Nonempirical quantum mechanical calculations have been carried out on KrF and KrF+. A large basis set of Slater functions was used, and the self-consistent-field (SCF) total energies for both diatomics are estimated to lie no more than 0.005 hartree above the exact nonrelativistic Hartree—Fock energies. The KrF SCF potential curve is repulsive and dissociates smoothly to Kr+F atoms. The KrF+ potential curve displays a minimum at 1.68 Å and spectroscopic constants De=−0.02 eV, and ω e=810 cm−1. The importance of polarization functions (d and f orbitals) in the single configuration wavefunctions is discussed.
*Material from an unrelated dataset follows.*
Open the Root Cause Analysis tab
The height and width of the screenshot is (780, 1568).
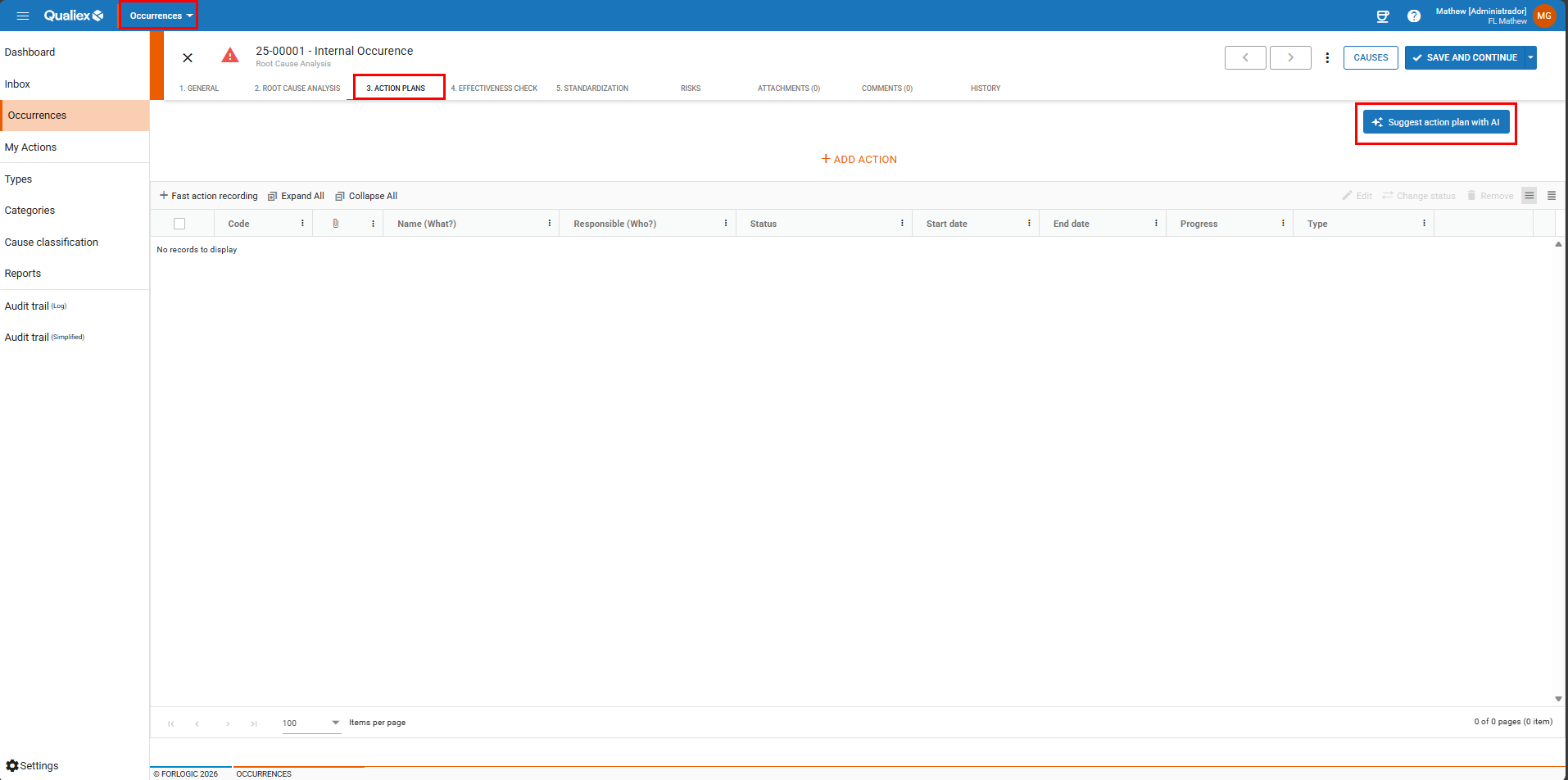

Electron correlation in both molecules has been investigated using first-order wavefunctions, which have yielded dissociation energies in excellent agreement with experiment for several smaller diatomic molecules. A 158-configuration correlated wavefunction predicts a flatter but nevertheless repulsive potential curve for KrF. We conclude that, except for the van der Waals interaction, KrF is unlikely to exist in the gas phase. The relation between this work and the observation of the KrF ESR in crystals of KrF2 is discussed. First-order wavefunctions containing 210 configurations for KrF+ yield the following predictions: re=1.75 Å, D0=1.90 eV, ω e=621 cm−1. Chupka and Berkowitz report the experimental value D0≥1.58 eV for KrF+. Several molecular properties are predicted for KrF+.